Напечатайте дословно отрывок из фрагмента от слов «Ложки, столь славно» до слов «и детские рисунки.» включительно.

### Фрагмент
┌──

В наших беседах, спорах и хождениях по городу принимал также участие Р. Такташ, сын знаменитого татарского поэта Хади Такташа. Р. Такташ был художник, знаток искусства и поэт. Он писал стихи по-русски, и многие его образы были живописными. Мур говорил, что участие Р. Такташа вносит в наше сообщество евразийский элемент. Именно от Мура я впервые услышал о евразийстве, нечто вроде того, что потом развивал в своих книгах Л. Н. Гумилев. И это тоже было для меня новым и неожиданным и так непохожим на то, что мы тогда проходили на уроках истории.

Babaev

Однажды мне по какому-то случаю достались талоны на бесплатный обед в академической столовой. Нужно было только захватить ложки из дома. Я позвал с собой Мура, и мы встретились с ним у входа в балетную школу имени Тамары Ханум на Пушкинской, 31, где помещался в эвакуации институт мировой литературы Академии наук.
Столовая располагалась прямо при входе, в просторном вестибюле. По-видимому, это было какое-то временное помещение. Дежурная взяла у нас талоны и ушла на кухню, занимавшую часть гардеробной. Вскоре она принесла нам миски с раскаленным перловым супом и поджаренную рисовую котлетку с зеленью.
— Обожаю вегетарианскую кухню, — сказал Мур. — Она напоминает мне о Льве Толстом…
Он был в прекрасном настроении. Даже что-то такое снобическое проснулось в нем. Стульев в этой импровизированной столовой не было. Столики высокие, какие бывают в кафе на вокзале… Покрыты они были клеенкой, жесткой, как железо. И Мур припомнил по этому поводу “Казино” Мандельштама: “Но я люблю на дюнах казино, широкий вид в туманное окно и тонкий луч на скатерти измятой…”
Ложки, столь славно послужившие нам за обедом, мы вымыли горячей водой под рукомойником и уже собирались уходить, когда к нам подошла дежурная и сказала:
— Мальчики, пойдите и помогите там, в зеркальном зале, с ящиками. “В обстановке секретности”, — как говорит наш Михалыч.
Наверное, она приняла Мура за аспиранта Института мировой литературы. Мы тотчас же пошли в указанный ею зеркальный зал и увидели, что он весь разгорожен крепкими сундуками и ящиками, так, что они образуют прямые отрезки пространства: коридоры и жилые помещения. А по стенам от самого плинтуса тянутся сплошной лентой выше человеческого роста зеркала. Это был зал для репетиций балетной школы. В некоторых отсеках, там, где стояли раскладушки, столики и тумбочки, зеркала были забелены мелом. И по меловой поверхности прочерчены инициалы и детские рисунки.

└──

[Записи о положении объектов]

┌──

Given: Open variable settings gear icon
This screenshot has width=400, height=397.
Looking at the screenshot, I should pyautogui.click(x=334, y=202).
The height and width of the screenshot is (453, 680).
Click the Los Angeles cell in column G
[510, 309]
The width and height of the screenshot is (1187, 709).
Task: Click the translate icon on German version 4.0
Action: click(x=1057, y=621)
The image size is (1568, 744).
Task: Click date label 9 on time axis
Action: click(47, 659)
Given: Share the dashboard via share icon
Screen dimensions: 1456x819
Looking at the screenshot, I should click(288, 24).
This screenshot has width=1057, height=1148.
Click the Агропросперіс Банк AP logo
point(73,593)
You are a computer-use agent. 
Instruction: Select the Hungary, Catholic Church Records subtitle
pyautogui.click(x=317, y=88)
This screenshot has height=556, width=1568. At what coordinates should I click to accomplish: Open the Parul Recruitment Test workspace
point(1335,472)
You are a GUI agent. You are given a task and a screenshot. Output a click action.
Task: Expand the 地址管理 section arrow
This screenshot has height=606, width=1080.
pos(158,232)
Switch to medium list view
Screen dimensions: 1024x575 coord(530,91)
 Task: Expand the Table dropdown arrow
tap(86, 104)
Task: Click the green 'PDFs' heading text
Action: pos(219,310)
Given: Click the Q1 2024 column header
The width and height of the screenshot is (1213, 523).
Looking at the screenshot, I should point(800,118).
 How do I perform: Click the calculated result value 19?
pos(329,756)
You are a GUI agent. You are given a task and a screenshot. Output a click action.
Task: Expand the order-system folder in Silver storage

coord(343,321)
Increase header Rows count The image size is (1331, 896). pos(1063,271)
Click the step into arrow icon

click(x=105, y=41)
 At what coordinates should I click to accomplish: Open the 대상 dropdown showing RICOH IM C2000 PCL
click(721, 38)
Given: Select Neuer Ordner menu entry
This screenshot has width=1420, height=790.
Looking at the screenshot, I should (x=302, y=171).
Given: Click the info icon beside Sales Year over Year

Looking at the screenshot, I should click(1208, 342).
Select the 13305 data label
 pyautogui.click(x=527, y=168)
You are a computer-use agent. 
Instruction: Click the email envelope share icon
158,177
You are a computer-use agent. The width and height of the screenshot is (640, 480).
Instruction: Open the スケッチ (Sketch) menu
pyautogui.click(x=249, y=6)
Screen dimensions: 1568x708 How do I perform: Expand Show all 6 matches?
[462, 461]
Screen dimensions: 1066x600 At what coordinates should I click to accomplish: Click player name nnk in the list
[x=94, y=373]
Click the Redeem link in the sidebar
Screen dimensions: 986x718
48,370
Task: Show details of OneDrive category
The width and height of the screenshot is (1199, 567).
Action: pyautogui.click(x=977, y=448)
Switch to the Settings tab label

└──

### Результат
Ложки, столь славно послужившие нам за обедом, мы вымыли горячей водой под рукомойником и уже собирались уходить, когда к нам подошла дежурная и сказала:
— Мальчики, пойдите и помогите там, в зеркальном зале, с ящиками. “В обстановке секретности”, — как говорит наш Михалыч.
Наверное, она приняла Мура за аспиранта Института мировой литературы. Мы тотчас же пошли в указанный ею зеркальный зал и увидели, что он весь разгорожен крепкими сундуками и ящиками, так, что они образуют прямые отрезки пространства: коридоры и жилые помещения. А по стенам от самого плинтуса тянутся сплошной лентой выше человеческого роста зеркала. Это был зал для репетиций балетной школы. В некоторых отсеках, там, где стояли раскладушки, столики и тумбочки, зеркала были забелены мелом. И по меловой поверхности прочерчены инициалы и детские рисунки.